J’ai commencé ma carrière chez Peat Marwick, devenu par la suite KPMG. Au début des années 90, je suis entré au cabinet Salustro Reydel, puis j’en suis sorti pour fonder un cabinet. J’ai ensuite refondé ma propre structure en 2011, Salustro et Associés, qui compte une douzaine de personnes, qui exercent outre le commissariat aux comptes des métiers périphériques à l’audit, comme l’évaluation financière sous toutes ses formes. En parallèle, j’étais depuis quelques années un élu de la compagnie, et depuis un an et demi, un membre du bureau de la CRCC Paris. Son président Jean-Luc Flabeau ayant été appelé à d’autres fonctions, je lui ai succédé, début octobre 2017. Ayant pris le mandat en cours, mes fonctions prendront fin quand l’année 2018 s’achèvera.
Vous êtes devenu président de la CRCC Paris en octobre 2017. Pourriez-vous définir le rôle de cette instance ?
La CRCC Paris est une instance qui accompagne les commissaires aux comptes. Il existe autant de CRCC que de cours d’appel. La CRCC Paris couvre Paris, la Seine-et-Marne, le Val-de-Marne, la Seine-Saint-Denis, l’Essonne et l’Yonne. La CRCC Paris compte environ 3 000 professionnels inscrits, ce qui en fait la plus importante de France. Ces compagnies accompagnent les professionnels dans plusieurs domaines : les aspects classiques dits « régaliens », c’est-à-dire le contrôle qualité, les conciliations entre confrères et clients, l’organisation d’élections, les cotisations, les inscriptions… En d’autres termes les aspects administratifs et techniques, sachant que la plupart de ces missions régaliennes sont en partie exercées par délégations, la réforme européenne de l’audit ayant abouti au transfert de certaines de ces missions au H3C. La compagnie exerce aussi un rôle de représentation, de défense de la profession, et pour cela échange avec toutes les autorités (tribunaux de commerce, TGI, régulateurs, compagnie nationale, organisations patronales et syndicales, etc.). Nous proposons également aux commissaires aux comptes inscrits des formations gratuites ou payantes. Celles qui sont gratuites interviennent plusieurs fois par an et s’organisent sous forme de réunions. La CRCC de Paris se déplace d’ailleurs dans chacun des départements qu’elle couvre. En outre, nous mettons à disposition de nos confrères qui n’auraient pu assister à ces réunions, ou qui voudraient aller plus loin, des formations payantes via un organisme de formations, l’Asforef.
Le commissaire aux comptes est un des acteurs de la chaîne de confiance et de régulation qui permet à l’économie de fonctionner.
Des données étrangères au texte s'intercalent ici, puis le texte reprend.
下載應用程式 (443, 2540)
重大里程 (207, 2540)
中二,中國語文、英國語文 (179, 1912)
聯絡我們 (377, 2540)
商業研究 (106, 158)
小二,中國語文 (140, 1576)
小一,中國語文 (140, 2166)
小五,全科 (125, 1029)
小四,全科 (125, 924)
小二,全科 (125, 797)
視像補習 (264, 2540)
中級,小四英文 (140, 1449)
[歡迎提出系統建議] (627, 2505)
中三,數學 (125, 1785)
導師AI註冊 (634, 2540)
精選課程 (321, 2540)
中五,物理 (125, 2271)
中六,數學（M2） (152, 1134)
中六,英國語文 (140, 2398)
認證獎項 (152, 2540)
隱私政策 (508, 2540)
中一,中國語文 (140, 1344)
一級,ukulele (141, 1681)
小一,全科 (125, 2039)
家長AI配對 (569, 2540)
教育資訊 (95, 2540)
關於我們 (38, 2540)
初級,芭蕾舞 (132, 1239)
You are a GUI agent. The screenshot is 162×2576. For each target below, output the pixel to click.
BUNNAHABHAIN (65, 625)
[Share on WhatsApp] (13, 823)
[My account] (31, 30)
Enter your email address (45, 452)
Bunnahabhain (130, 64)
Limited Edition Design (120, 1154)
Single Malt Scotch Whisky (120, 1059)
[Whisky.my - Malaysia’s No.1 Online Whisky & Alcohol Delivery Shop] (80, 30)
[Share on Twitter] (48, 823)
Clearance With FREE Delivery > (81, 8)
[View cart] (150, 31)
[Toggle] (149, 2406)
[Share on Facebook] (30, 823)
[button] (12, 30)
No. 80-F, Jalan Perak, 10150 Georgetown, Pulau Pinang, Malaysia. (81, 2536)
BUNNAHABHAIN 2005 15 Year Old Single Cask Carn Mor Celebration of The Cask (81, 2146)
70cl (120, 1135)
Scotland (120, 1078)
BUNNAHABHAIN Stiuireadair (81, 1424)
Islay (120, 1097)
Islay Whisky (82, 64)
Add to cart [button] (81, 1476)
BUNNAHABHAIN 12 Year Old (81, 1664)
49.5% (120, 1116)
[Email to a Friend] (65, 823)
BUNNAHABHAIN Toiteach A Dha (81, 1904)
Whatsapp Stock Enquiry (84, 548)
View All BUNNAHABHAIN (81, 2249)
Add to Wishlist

Car sans confiance, il n’y a pas d’économie qui vaille, en témoigne la crise de 2008, représentative d’une rupture de la chaîne de confiance. Le CAC est là pour valider et certifier que les états financiers des entreprises qui font appel à ses services sont conformes à un certain nombre de prescriptions, de réglementations. Le rôle de cet expert est donc de certifier les comptes publiés par les sociétés en émettant une opinion positive. Il arrive bien entendu que nous émettions des réserves, ou des refus de certifier. Mais, la plupart du temps le CAC est là pour garantir que l’information financière publiée est conforme à la réglementation qui s’applique au moment où les comptes sont publiés. Nous exerçons une mission d’intérêt général, instituée par la loi. On peut donc dire que le CAC constitue une partie essentielle du système de régulation économique en France.
Quelle(s) différence(s) entre la profession de commissaire aux comptes et les autres professions réglementées ?
Ce qui nous distingue des autres professions réglementées, c’est que le CAC au-delà d’être indépendant en fait, doit l’être également en apparence. C’est le point cardinal de ce qu’est un commissaire aux comptes. S’il n’apparaît pas indépendant, sa mission n’a aucun sens. Ce qui nous distingue des autres aussi, c’est que nous avons un régulateur qui nous contrôle et réglemente : le H3C. En outre, plus que toute autre profession réglementée, nous devons répondre à un tissu réglementaire très dense : Code de commerce, textes européens (réforme de l’audit), normes d’exercice professionnel édictées par le H3C, doctrines… À cela s’ajoute que notre responsabilité pénale peut être plus largement sollicitée en cas de défaillance dans l’exercice de nos fonctions. Enfin, le commissariat aux comptes est une profession dans laquelle le secret professionnel est très développé, et à mon sens beaucoup plus que dans d’autres professions réglementées. Au point que même, entre commissaires aux comptes, il est difficile d’obtenir des informations sur telle ou telle mission.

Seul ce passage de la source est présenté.